Blade, il semivampiro interpretato da Wesley Snipes, si ritrova a dover stringere un patto con i vampiri più letali mai addestrati, un commando d'élite nato con un unico scopo dichiarato: eliminarlo. Ora quella stessa squadra ha bisogno di lui, perché nelle ombre si è diffusa una nuova razza di creature mutanti, i Reapers, vampiri degenerati che non rispettano nessuna delle regole non scritte del mondo delle tenebre e che sterminano indiscriminatamente anche i propri simili. Nessuno è al sicuro, e il male ordinario cede il passo a qualcosa di molto peggio.
Del Toro porta in questa produzione la sua firma inconfondibile: creature dal design disturbante e originale, un'estetica gotica che mescola fumetto, horror e action con gusto sicuro, e una cura per l'atmosfera che trasforma ogni sequenza in qualcosa di visivamente memorabile.

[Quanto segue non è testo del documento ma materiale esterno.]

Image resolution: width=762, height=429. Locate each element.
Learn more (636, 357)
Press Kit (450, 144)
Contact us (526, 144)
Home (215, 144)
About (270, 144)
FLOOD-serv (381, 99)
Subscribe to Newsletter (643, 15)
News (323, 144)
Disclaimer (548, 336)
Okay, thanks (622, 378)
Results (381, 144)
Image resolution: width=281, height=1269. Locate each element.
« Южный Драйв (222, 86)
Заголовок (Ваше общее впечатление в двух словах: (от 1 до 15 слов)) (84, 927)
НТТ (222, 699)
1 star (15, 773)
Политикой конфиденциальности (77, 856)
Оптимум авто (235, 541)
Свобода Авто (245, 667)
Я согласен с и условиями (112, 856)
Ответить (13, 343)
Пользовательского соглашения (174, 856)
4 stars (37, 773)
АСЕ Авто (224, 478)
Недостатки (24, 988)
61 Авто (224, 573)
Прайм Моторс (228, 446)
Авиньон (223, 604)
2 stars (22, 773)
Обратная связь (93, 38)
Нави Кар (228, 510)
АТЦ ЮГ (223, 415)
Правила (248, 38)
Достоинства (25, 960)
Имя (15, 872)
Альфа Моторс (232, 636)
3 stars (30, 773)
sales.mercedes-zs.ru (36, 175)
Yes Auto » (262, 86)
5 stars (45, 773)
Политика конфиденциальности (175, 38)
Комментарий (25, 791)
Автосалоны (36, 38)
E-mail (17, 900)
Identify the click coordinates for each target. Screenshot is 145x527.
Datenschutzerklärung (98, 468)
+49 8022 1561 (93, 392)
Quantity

Il ritmo è serrato, la violenza stilizzata al punto giusto, e la tensione tra i personaggi, costretti a fidarsi di chi voleva la loro morte, aggiunge uno strato di intrigo che va oltre il puro spettacolo.
A chi è consigliato
Se amate il cinema di genere senza compromessi, gli antieroi tormentati e le storie che mescolano adrenalina pura a un'inventiva creativa non banale, Blade II è una scelta che non deluderà. Un action-horror che ha invecchiato benissimo.